The president didn’t call out anyone by name. But at the time, Republicans widely interpreted the missive to be the continuation of a recent campaign against Mitt Romney, the Utah senator and Trump’s longtime nemesis. In the weeks preceding the tweet, Romney had resumed his role as Trump’s chief Republican tormentor, calling his interactions with Ukraine “wrong and appalling” while separately skewing the president for his abandoning the Kurds in Syria. (It was also revealed, after reporting in The Atlantic and Slate, that Romney maintained a burner Twitter account from which he promoted anti-Trump commentary.) In return, the president unleashed a furious tweetstorm, calling Romney “a pompous ‘ass’” and suggesting he should be impeached.
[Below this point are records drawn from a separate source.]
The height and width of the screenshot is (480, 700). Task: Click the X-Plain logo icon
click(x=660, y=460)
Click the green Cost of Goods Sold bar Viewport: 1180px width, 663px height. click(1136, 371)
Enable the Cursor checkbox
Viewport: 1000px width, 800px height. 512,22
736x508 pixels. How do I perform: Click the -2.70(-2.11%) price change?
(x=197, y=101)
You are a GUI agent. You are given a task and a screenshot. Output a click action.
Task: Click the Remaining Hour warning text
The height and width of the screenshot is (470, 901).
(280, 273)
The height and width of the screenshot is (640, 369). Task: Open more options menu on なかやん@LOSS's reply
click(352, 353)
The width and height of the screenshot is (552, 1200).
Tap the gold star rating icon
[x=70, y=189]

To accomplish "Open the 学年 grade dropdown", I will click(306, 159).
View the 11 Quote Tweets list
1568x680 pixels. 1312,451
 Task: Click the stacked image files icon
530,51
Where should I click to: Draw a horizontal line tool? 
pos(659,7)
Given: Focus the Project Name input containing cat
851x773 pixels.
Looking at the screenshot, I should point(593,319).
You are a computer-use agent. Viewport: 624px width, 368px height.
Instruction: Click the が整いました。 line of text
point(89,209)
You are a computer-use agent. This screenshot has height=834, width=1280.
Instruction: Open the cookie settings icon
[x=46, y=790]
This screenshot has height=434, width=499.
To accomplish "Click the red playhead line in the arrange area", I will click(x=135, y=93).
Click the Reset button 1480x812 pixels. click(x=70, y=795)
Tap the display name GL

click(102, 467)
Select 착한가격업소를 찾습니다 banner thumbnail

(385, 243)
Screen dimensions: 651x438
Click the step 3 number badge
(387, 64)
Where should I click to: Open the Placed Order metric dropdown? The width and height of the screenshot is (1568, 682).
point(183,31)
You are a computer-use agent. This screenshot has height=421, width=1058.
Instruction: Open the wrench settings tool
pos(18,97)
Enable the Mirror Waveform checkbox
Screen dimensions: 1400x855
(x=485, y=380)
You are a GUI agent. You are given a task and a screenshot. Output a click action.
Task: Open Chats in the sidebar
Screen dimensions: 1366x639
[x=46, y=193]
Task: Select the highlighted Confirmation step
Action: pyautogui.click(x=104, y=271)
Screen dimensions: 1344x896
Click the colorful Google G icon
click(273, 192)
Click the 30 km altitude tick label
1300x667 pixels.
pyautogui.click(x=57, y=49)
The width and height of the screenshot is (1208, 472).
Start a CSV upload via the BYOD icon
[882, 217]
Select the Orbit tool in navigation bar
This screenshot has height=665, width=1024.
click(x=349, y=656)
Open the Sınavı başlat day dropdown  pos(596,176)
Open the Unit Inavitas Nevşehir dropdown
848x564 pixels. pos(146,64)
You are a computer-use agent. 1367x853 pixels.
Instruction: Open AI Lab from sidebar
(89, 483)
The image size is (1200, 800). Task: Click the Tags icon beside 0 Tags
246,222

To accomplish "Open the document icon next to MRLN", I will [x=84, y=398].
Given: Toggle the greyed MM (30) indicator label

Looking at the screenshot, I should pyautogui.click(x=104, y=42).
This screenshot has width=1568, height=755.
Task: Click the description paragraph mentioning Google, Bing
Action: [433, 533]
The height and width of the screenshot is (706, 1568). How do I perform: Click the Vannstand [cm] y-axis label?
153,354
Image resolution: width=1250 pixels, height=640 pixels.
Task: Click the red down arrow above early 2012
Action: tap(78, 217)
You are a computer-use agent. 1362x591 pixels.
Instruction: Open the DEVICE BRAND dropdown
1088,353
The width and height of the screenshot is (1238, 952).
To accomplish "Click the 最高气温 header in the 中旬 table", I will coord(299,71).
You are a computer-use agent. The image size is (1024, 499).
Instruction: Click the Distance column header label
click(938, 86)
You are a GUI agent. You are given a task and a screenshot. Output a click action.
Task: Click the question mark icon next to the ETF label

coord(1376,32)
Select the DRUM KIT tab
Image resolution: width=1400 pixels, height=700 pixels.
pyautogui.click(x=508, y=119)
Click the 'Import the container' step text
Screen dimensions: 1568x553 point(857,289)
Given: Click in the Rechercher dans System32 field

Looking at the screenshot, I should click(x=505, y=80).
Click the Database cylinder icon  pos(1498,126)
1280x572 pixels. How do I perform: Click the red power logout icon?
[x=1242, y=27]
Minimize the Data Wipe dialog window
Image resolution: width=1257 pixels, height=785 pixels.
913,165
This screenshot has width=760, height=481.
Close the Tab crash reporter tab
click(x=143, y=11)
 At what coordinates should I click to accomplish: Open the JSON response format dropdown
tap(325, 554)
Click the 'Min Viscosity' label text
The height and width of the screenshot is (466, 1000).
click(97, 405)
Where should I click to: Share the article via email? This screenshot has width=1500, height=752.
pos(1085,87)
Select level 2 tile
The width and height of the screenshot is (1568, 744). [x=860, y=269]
Never mind that senators are not subject to impeachment under the Constitution—Trump was livid, and he was lashing out.
Given the history of hostilities between them, and Romney’s obvious belief that Trump has abused his power and used the office of the presidency for his personal gain, it’s easy to understand why the junior senator from Utah is universally viewed as the likeliest Republican apostate on the question of impeachment, in either chamber.
What’s harder to understand is why Trump would choose to deploy the phrase “human scum!” in describing disloyal Republicans—a rhetorical eyebrow-raiser, even for him—without making clear to whom he was referring or what specifically was provoking his fury.
Parsing the president’s tweets can be a fool’s errand. But considering the historic nature of the converging events of late October—the Ukraine quid pro quo, the forsaking of the Kurds, the decision (later reversed) to host the G-7 at Trump’s luxury golf resort in Florida—and the unprecedented outcry heard among Republicans, the “human scum!” outburst provides a valuable window into a presidency in crisis. That Trump was not singling out Romney, the president’s team began to sense, reflected a pair of interrelated realities: first, that the Utah senator was a lost cause; and second, that Trump suddenly had other senators to worry about.
It’s doubtful that any American, whether Trump’s biggest fan or his boldest critic, is going to have their perceptions swayed by a single Republican senator voting to remove the president from office—particularly if that senator is Romney. But what about two Republican senators? Or three? Or five?
Nobody on Capitol Hill believes the number of GOP mutineers could even remotely approach the 20 needed to convict Trump in a Senate trial. All the same, there is a recognition among the president’s allies that his reelection campaign, not to mention his place in history, could be crippled by even the smallest clique of Republicans banding together and issuing what would be an institution-defining rebuke. What would be especially damning, they know, is if those converts aren’t easily explained away as fair-weather friends like Romney.
Oh, it wouldn’t shock anyone if Susan Collins, the centrist from Maine, turned on Trump once and for all. She has never thought highly of the president. She has exhausted the polite ways in which to articulate her belief that he is unfit for office. She, like Romney, called Trump’s phone call with the Ukrainian president “appalling.”
Nor would it surprise Republicans if Lisa Murkowski, the other quasi-independent in the GOP caucus, turned on Trump. The Alaska senator has been a chronic problem for the White House. Whether it was her vote against the GOP’s Obamacare repeal proposal, or her persistent abuse of the administration for its handling of a 35-day government shutdown, or her go-it-alone refusal to confirm Brett Kavanaugh to the Supreme Court, Murkowski has shown a unique capacity for afflicting the president.
In late October, it was those three GOP senators—Romney, Collins and Murkowski—who conspicuously refused to co-sponsor Lindsey Graham’s resolution condemning the House of Representatives for its impeachment inquiry. So, sure, any one of those three voting to remove Trump from office would come as less than a revelation. Heck, all three voting to remove Trump from office might not move the needle much in political circles.
Then again, three is more than zero. And what if it’s more?